Request: Someone with an M4 Macbook Pro Max 64GB

Posted by NEEDMOREVRAM@reddit | LocalLLaMA | View on Reddit | 20 comments

I know this thread is going to get downvoted to hell and back...

I'm trying to decide between the Macbook Pro 48GB and 64GB model.

If you have an M4 Macbook Pro Max with 64GB, can you download the 50GB Q5_K_M model: https://huggingface.co/mradermacher/Llama-3.1-Nemotron-70B-Instruct-HF-i1-GGUF

And let me know what your token and time-to-first token speed are? And can you have a ~8000 token conversation with it to see just how quickly it slows down?

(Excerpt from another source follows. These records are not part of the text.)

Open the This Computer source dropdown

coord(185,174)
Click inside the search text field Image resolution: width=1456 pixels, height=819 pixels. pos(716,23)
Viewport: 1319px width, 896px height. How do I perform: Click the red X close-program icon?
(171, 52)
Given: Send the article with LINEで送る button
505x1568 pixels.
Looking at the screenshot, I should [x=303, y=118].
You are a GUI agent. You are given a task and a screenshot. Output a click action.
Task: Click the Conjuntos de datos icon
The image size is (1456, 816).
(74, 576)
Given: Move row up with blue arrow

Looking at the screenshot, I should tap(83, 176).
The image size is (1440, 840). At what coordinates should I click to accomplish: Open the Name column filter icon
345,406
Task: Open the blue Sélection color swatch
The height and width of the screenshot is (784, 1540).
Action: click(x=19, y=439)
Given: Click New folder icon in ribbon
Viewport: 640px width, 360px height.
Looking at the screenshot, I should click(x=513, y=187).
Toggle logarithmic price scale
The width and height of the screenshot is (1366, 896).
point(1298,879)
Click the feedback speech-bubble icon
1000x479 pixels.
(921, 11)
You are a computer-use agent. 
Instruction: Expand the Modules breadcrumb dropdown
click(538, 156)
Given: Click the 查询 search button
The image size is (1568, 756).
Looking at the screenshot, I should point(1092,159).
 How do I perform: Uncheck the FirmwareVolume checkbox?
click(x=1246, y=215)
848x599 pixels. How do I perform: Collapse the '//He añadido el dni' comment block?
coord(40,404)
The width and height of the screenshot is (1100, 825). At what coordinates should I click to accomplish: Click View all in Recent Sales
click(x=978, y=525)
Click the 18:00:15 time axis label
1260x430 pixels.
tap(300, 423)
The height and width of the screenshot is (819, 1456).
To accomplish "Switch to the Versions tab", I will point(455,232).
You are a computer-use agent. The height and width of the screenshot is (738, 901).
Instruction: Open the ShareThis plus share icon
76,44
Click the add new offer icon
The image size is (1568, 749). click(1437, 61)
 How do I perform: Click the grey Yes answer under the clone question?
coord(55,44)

If I could run the Nemotron Q5_K_M quant on a Macbook Pro at even ~4 tokens per second---there would be no reason to spin up the noisy and electricity guzzling AI server in the home office.

Thanks and I give you good karma thoughts for taking the time from your busy day to help out.

[-]

ChimataNoKami@reddit

I don’t want to download nemotron but I get 8tps on an M2 Max running lama 3.1 70b (40GB)

[-]

Guilty-Support-584@reddit

Hey, how many GB RAM does your MacBook have?

[-]

Guilty-Support-584@reddit

What context window size do you use for it to get 8 tokens per second?

[-]

Retnik@reddit

Backend: Koboldcpp the latest Frontend: Silly Tavern

At 8k context it took up 61gb of memory. KV cache actually didn't reduce it by much, down to 60gb. This might not fit on a 64gb. The system is using just under 11gb without anything loaded. I am pretty new to Macs, so maybe someone who knows might be able to squeeze it in a 64gb?

On an existing chat with 8k context filled: First generation with full context took 158 seconds (1.87 t/s). With context shift, the next generation took 38 seconds (6.22 t/s).

So context shift helps so much to make this a pleasant experience.

On a new chat: It took 88 seconds to generate (5.51 t/s).

Looks like I get mid 5-6 t/s generation speeds outside of prompt processing. Hope this was what you wanted to know!

[-]

NEEDMOREVRAM@reddit (OP)

Thanks. I don't know what to do. Save money and get the 48GB model and then hope the M5 Macbook Pro is better. Or just get the 64GB now and accept the speeds as is.

[-]

chibop1@reddit

Running the model you mentioned in q5_K_M on my m3Max 64GB, I get 58.13 tokens per second for prompt processing and 4.91 tokens per second for generation.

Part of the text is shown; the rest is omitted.